The following devices are currently supported by the Raspberry Pi port. These apply to all RPi boards unless stated otherwise.

UART
Auxiliary mini UART only, RX and TX lines only connected to GPIO14 and GPIO15 on the GPIO header. Used by RedBoot for communication with the user and GDB. The PL011 UART1 is not currently supported and is reserved for future use with Bluetooth on those boards that are so equipped.
SPI
SPI0 device only. The auxiliary SPI1 and SPI2 devices are not supported. SPI0 is mapped to GPIO7 to GPIO11 on the GPIO header.
I²C
I2C1 using the BSC1 controller only. I2C1 uses the GPIO2 and GPIO3 pins on the GPIO header. BSC0 is reserved for use by the GPU, and BSC2 is dedicated to the HDMI interface.
PWM
Support for simple use of the PWM device is available via the PWM API package. The PWM device ("pwm0") has two channels. Channel 0 is connected to GPIO pins 12 and 18, pins 12 and 32 on the GPIO header. Channel 1 is connected to GPIO pins 13 and 19, pins 33 and 35 on the GPIO header.
USB
USB host support is provided by the USB protocol stack and the Synopsys DWC host controller driver. The stack also provides support for the hub component of the LAN951X/LAN7515 device. The stack currently only provides Control and Bulk endpoint support, at High, Fast and Low speeds.
Ethernet
For those boards equipped with a LAN951X/LAN7515, the Ethernet driver provides support for both the BSD and LWIP protocol stacks.
WiFi

For those RPi boards equipped with a suitable 802.11 chipset the hardware specific CYGPKG_NET_WIFI_BROADCOM_WWD driver package, in conjunction with the generic CYGPKG_NET_WLAN package, provides support for the LWIP protocol stack.

The wireless network support has been tested against the RPi3B (Raspberry Pi 3 Model B V1.2), RPi3B+ (Raspberry Pi 3 Model B+ 2017) and RPi0W (Raspberry Pi Zero W V1.1) platforms.

The majority of testing involves the standard CYGPKG_NET_NETTEST package network tests using the lwIP (CYGPKG_NET_LWIP) TCP/IP stack.
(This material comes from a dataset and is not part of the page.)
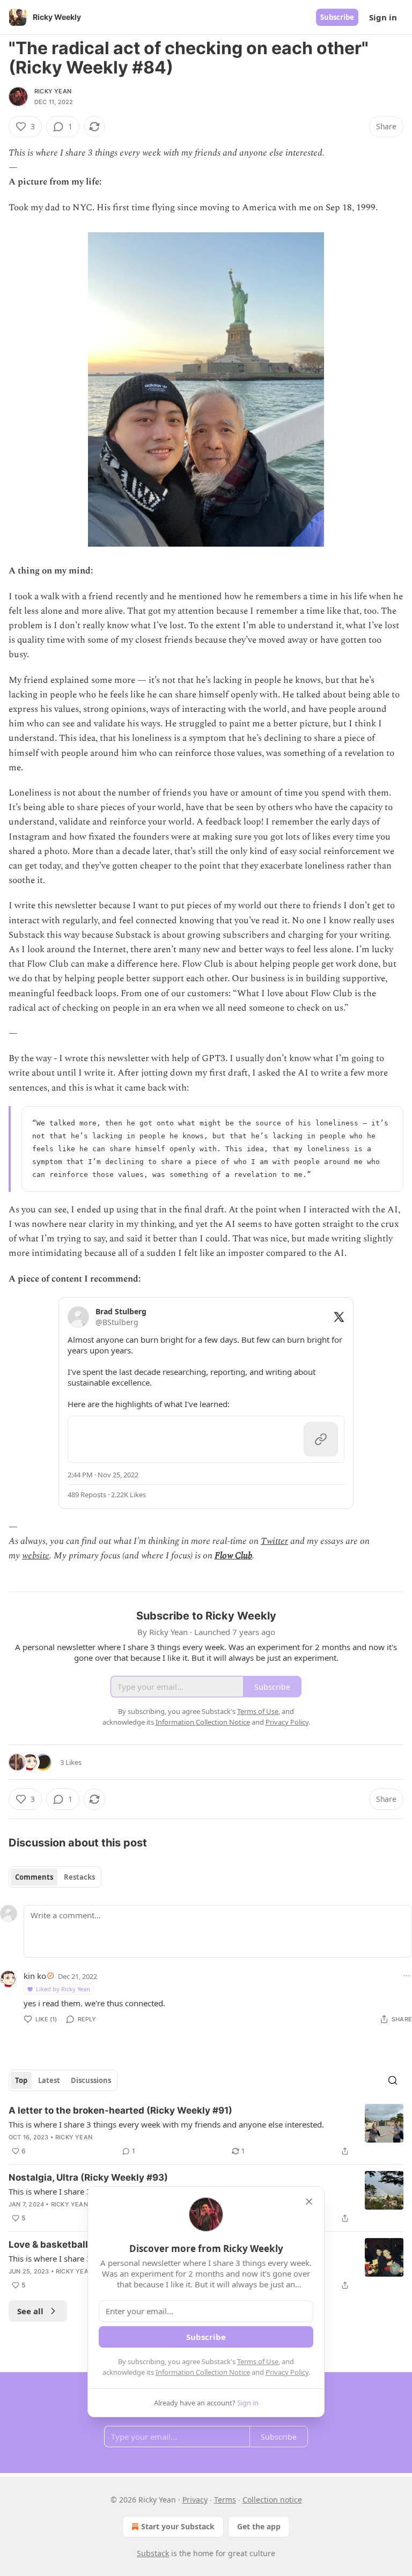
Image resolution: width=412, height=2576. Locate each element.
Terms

The eCosPro WLAN (CYGPKG_NET_WLAN) provides the settings for the default wireless network connection settings used, as well as some wireless specific tests.

MMC/SD
A driver for the Broadcom SDHOST MMC/SD controller provides access to either cards in the SD socket or, in the compute modules, the eMMC device. The FAT filesystem package provides access to files on these devices.
GPIO
A set of macros in the BCM283X variant HAL provide support for controlling all GPIO pins, including setting pin modes and selecting alternate functions. GPIO interrupts are decoded to provide a separate vector for each pin.
JTAG
On booting RedBoot, and ROM startup eCos applications, the HAL sets a group of GPIO pins to their JTAG alternate functions. This allows an external JTAG debugger to connect and load an application for development. RedBoot also contains a JTAG command that allows the JTAG pin mappings to be changed at runtime.

In general, devices (Caches, GPIO, UARTs) are initialized only as far as is necessary for eCos to run. Other devices (I²C, SPI, MMC/SD etc.) are not touched unless the appropriate driver is loaded, although in some cases, the HAL boot sequence may set up the appropriate pin alternate configuration.

Tools

The board support is intended to work with GNU tools configured for an arm-eabi target. The original port was undertaken using arm-eabi-gcc version 4.7.3, arm-eabi-gdb version 7.2, and binutils version 2.23.